WHAT IS BEING ASKED:
Report every line of the material below that contains the string "search", matching case exactly.

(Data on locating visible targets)
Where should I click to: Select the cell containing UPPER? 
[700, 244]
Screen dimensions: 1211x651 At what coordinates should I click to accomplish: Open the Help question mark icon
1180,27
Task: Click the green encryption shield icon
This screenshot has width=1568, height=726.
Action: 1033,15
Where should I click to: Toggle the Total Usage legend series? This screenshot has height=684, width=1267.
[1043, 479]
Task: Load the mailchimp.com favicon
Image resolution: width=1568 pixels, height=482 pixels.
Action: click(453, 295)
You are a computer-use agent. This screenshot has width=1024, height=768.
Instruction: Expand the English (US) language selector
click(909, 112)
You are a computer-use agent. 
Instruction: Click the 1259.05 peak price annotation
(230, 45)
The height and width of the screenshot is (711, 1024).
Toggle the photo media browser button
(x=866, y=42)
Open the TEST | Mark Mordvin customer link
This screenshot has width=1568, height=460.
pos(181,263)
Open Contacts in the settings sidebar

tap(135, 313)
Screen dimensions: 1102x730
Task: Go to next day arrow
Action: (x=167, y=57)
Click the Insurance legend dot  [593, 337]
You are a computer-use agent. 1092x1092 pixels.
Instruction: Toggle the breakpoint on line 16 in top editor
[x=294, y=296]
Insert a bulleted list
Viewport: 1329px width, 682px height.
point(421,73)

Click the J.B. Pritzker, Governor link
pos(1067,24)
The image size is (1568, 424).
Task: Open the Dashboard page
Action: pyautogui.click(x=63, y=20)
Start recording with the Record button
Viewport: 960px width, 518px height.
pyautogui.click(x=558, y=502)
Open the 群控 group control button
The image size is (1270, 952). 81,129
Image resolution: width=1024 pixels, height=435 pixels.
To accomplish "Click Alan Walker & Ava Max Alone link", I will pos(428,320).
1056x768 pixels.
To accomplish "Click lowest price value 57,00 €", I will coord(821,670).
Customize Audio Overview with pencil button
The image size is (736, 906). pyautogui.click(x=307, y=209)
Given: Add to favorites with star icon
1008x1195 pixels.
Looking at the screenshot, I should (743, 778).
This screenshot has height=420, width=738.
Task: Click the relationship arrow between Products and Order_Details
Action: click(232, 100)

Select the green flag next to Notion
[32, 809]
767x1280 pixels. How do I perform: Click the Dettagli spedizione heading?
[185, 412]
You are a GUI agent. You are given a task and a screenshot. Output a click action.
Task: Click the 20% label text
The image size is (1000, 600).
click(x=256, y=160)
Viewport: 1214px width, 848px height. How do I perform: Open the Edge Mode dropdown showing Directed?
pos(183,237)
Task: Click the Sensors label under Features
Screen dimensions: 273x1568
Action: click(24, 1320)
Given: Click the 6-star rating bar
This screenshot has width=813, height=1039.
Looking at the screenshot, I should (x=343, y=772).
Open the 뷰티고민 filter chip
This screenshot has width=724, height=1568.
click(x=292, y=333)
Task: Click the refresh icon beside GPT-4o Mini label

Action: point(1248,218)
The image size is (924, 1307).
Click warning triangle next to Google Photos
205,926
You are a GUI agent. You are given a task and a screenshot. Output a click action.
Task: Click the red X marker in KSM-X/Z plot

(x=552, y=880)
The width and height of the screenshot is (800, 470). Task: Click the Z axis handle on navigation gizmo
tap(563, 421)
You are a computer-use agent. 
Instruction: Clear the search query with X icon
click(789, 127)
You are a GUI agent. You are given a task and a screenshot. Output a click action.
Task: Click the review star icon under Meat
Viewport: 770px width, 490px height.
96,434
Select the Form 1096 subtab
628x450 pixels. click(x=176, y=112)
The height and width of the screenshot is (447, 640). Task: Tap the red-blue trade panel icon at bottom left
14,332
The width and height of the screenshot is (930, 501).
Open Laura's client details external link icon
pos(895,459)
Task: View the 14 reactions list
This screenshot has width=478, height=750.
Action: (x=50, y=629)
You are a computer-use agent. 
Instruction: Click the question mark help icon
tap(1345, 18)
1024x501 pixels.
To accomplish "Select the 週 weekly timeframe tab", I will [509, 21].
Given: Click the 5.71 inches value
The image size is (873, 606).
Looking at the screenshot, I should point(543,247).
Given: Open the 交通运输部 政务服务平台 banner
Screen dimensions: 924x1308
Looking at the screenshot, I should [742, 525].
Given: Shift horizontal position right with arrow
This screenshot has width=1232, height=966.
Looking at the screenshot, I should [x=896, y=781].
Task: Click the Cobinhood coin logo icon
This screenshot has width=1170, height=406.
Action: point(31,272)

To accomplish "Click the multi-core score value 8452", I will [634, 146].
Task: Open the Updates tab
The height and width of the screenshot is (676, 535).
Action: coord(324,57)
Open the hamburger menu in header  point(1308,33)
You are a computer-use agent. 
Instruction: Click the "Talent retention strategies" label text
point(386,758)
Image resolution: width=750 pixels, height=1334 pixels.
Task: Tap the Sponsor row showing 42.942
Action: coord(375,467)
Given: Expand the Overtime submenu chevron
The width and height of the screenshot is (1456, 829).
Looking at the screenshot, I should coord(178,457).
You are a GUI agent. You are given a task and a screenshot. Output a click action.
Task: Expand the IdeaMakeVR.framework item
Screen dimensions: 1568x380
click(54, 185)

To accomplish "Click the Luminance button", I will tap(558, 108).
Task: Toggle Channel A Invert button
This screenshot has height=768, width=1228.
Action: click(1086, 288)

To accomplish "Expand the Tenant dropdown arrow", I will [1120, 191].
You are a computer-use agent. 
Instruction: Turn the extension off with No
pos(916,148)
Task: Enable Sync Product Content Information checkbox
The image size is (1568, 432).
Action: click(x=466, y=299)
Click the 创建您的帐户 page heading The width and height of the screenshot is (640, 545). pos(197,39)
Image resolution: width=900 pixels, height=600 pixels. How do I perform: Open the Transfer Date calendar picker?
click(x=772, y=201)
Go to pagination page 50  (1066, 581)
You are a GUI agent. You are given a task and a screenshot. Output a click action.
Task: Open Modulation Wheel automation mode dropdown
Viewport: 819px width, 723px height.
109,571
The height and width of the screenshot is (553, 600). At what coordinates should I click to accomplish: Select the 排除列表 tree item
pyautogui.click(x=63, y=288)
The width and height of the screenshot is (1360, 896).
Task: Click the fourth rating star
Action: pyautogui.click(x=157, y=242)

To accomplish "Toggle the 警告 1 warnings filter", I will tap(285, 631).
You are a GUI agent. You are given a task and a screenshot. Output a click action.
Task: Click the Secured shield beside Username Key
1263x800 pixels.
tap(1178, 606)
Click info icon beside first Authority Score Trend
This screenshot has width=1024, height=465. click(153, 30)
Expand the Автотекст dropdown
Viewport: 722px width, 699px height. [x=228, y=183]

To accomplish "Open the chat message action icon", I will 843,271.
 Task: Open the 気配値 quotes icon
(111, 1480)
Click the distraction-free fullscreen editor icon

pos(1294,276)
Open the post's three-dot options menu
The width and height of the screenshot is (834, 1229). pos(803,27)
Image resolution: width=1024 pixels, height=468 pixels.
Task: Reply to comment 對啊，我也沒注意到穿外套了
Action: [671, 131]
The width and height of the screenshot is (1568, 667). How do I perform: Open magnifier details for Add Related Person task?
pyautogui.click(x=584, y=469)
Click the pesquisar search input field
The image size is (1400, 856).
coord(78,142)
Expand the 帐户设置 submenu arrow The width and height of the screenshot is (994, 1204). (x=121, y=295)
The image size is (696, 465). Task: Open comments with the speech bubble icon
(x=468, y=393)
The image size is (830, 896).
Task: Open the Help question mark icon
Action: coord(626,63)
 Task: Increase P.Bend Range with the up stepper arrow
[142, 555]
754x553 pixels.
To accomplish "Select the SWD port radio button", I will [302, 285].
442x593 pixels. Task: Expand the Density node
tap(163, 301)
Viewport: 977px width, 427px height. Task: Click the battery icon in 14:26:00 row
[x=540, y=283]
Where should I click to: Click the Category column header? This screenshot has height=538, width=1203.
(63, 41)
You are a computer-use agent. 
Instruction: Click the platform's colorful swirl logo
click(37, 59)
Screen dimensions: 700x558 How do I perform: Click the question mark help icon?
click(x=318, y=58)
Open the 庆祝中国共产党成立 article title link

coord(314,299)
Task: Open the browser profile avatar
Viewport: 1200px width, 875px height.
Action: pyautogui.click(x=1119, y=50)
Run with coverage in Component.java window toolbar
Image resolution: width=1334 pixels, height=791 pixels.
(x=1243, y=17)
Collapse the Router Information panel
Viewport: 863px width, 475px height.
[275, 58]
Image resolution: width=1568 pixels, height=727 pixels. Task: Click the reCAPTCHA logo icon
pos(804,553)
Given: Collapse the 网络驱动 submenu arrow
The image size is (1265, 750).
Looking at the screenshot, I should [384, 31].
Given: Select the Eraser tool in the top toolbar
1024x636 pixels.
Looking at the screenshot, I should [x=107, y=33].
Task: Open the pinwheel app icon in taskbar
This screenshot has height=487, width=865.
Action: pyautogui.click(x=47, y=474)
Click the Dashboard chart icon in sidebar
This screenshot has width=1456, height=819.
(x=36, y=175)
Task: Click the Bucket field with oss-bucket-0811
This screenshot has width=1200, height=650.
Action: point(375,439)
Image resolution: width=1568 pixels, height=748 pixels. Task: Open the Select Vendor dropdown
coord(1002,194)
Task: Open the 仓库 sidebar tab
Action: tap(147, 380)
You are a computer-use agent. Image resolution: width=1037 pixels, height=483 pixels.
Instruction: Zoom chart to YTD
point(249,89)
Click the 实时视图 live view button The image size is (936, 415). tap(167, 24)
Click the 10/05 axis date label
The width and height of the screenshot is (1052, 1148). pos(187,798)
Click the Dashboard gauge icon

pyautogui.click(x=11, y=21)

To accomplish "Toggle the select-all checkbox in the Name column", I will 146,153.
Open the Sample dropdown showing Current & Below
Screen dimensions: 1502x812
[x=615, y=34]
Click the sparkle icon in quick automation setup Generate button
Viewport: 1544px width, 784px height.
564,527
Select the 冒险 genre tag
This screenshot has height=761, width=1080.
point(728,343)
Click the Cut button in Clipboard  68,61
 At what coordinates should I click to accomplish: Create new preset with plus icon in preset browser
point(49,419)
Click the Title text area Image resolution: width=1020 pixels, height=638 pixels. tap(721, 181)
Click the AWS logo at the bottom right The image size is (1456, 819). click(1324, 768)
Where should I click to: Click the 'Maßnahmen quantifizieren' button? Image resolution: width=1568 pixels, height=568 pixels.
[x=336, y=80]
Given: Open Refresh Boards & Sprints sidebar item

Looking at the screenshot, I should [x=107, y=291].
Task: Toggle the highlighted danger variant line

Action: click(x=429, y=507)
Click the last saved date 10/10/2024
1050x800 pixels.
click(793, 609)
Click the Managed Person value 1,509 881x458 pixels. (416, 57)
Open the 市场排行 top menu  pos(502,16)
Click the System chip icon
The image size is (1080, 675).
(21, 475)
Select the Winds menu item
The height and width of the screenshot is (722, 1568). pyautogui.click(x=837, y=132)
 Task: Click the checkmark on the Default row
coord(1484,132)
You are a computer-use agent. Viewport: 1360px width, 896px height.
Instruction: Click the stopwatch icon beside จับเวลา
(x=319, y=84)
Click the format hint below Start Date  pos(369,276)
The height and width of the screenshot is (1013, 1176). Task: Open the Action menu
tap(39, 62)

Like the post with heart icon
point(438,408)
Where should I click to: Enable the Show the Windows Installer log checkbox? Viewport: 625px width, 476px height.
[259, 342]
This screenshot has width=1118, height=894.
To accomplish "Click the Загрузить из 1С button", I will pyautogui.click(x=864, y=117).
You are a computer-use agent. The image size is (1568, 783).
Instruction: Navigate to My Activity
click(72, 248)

THE ANSWER:
Instruction: Clear the search query with X icon
Click the pesquisar search input field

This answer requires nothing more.